» **TASK PROMPT**:
What is the number of lines in the listing that contain "agent"? Give that number only.

» **MATERIAL TO PROCESS**:
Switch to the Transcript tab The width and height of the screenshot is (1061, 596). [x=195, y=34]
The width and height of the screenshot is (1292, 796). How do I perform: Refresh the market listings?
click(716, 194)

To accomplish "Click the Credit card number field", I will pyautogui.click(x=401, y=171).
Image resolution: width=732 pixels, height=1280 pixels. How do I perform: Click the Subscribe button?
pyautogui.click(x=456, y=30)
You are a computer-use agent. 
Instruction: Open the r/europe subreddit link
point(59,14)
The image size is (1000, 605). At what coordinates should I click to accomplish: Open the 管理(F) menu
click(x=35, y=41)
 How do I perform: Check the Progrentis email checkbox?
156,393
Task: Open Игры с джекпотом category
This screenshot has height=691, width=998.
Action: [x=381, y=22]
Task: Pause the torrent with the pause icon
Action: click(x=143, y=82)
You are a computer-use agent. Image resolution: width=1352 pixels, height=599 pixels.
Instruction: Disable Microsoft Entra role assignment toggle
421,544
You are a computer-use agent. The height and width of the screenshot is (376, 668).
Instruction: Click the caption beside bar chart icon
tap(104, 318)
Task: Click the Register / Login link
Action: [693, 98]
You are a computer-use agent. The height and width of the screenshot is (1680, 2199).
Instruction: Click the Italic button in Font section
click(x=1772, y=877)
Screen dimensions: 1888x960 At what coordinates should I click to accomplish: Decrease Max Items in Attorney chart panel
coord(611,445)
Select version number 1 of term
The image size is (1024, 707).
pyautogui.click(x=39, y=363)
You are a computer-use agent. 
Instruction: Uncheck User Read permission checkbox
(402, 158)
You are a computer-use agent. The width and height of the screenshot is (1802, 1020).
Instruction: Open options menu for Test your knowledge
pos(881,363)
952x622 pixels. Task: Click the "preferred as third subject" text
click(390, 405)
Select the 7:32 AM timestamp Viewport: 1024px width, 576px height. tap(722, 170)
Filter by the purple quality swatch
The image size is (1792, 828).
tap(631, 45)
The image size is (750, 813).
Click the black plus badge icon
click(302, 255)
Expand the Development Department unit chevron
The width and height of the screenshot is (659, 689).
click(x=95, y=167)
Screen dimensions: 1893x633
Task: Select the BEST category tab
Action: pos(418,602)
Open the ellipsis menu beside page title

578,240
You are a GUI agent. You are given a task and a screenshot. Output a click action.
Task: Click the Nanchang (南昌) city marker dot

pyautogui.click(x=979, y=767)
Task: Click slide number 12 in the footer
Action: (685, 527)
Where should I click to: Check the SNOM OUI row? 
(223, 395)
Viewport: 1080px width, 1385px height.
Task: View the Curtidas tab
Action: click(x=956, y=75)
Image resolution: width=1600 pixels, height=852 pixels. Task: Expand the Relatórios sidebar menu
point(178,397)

» **ANSWER BELOW**:
7